In February 2013, it was announced that Grady's net profit was $20 million and that 200-300 jobs had been added at the hospital in the preceding 18 months.

===2008 tornado===

On March 14, 2008, the buildings of Grady sustained minor damage when a tornado tore through downtown Atlanta. Historic Georgia Hall was the hardest hit, with windows blown out, a collapsed chimney, and water damage. The main hospital had a few cafeteria windows blown out, but never lost power. It was the first tornado to hit the downtown area since local weather record-keeping began in the 1880s. Nine people were taken to Grady for treatment, one of whom had critical injuries.

==Service==
The hospital serves a large proportion of low-income patients and is supported almost entirely by Fulton and DeKalb counties, with little help from the suburbs or state, despite serving all of metro Atlanta's several counties. The hospital relies almost entirely on Emory University School of Medicine and Morehouse School of Medicine to provide doctor and resident staffing. As an editorial in The Atlanta Journal-Constitution said, "When you read the phrase 'Grady doctor,' do a silent translation, because those words really mean either 'Emory doctor' or 'Morehouse doctor.'"
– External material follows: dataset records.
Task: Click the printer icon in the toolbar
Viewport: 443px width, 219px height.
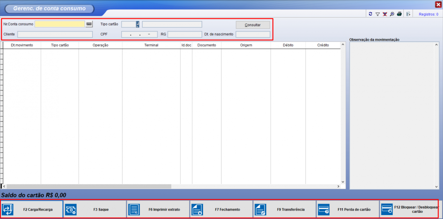Action: (399, 14)
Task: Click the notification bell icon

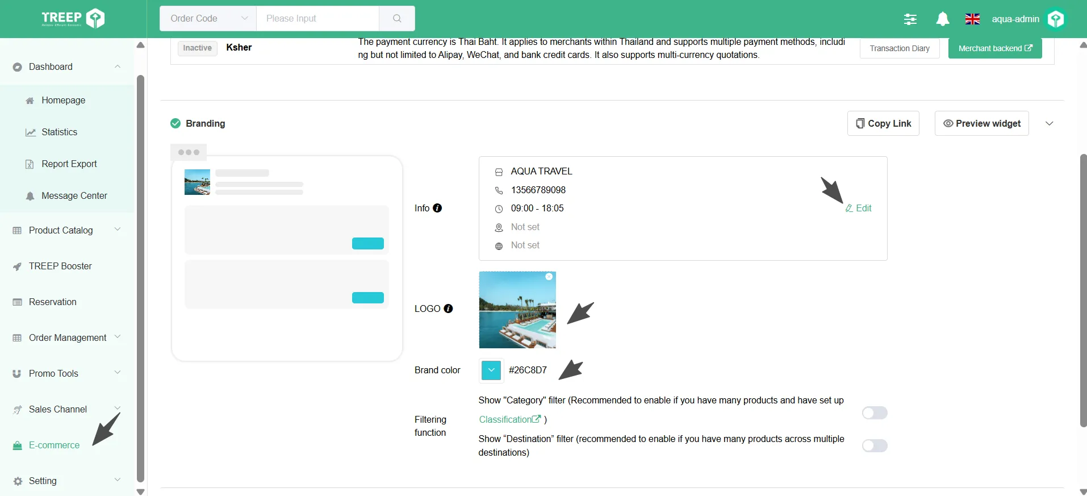Action: click(942, 19)
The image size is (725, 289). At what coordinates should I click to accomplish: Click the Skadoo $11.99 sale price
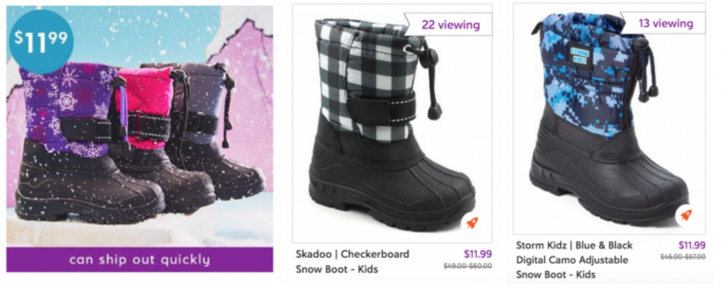click(477, 254)
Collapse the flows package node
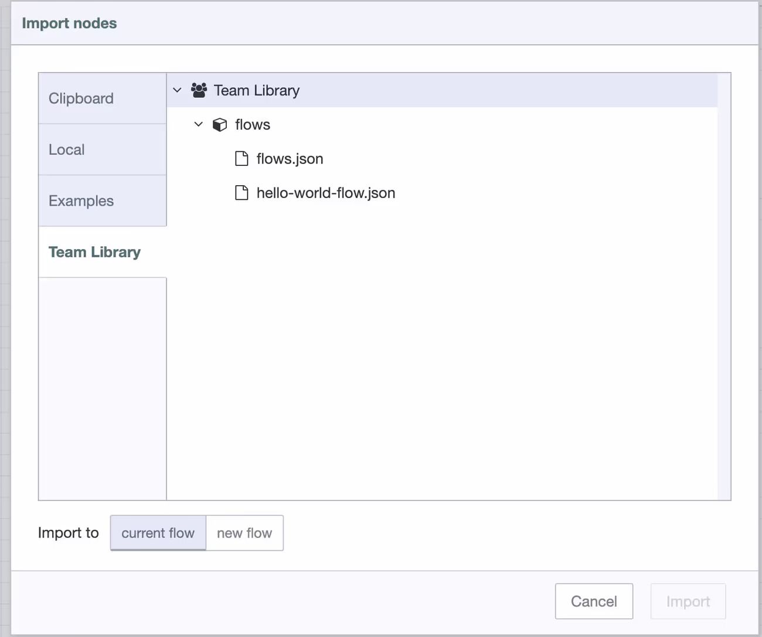This screenshot has height=637, width=762. click(198, 124)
Grady Hospital's ambulance service, Grady EMS, shares 9-1-1 responsibility for Fulton County, Georgia. The Downtown Connector (Interstate 75/85) makes a large bend around the hospital on its otherwise due north–south route, dubbed the "Grady Curve" on traffic reports.

== Notable patients ==
On August 11, 1949, Gone with the Wind author Margaret Mitchell was hit by a speeding car while crossing Peachtree Street with her husband on the way to a movie. She was knocked unconscious and was taken to Grady. X-rays showed that her skull was fractured from the top of her head all the way down to her spine and her pelvis was shattered. She never regained consciousness, and died five days later at Grady, on August 16, 1949. The driver, who had 23 prior traffic violations, was thought to be drunk and was convicted of involuntary manslaughter and served an 11-month jail term.

In 2001, actor Whitman Mayo, who played the character Grady on television's Sanford and Son, died of a heart attack at Grady.

Grady Hospital gained national attention for treating supermodel Niki Taylor after her near-fatal car accident on April 29, 2001, in which she suffered severe liver trauma. Its effectiveness as a level I trauma center was highlighted by this incident. Several press conferences were held outside the hospital discussing the gravity of her injuries and her slow recovery following more than 50 surgeries.

Grady again gained attention after the Bluffton University bus accident in which seven died. The hospital cleared an entire wing for the injured victims and their families.

== In media ==
CNN's medical correspondent Dr. Sanjay Gupta, who is Associate Chief of Neurosurgery at Grady, filmed a documentary at the hospital called Grady's Anatomy (a play on Grey's Anatomy) that aired in 2007 for CNN Special Investigations Unit. The documentary focused on four young medical residents and the daily stress of a large hospital practice.

In AMC's The Walking Dead, Grady Memorial became a major setting for several episodes of the show's fifth season in 2014. However, none of the series' scenes were filmed at the actual hospital.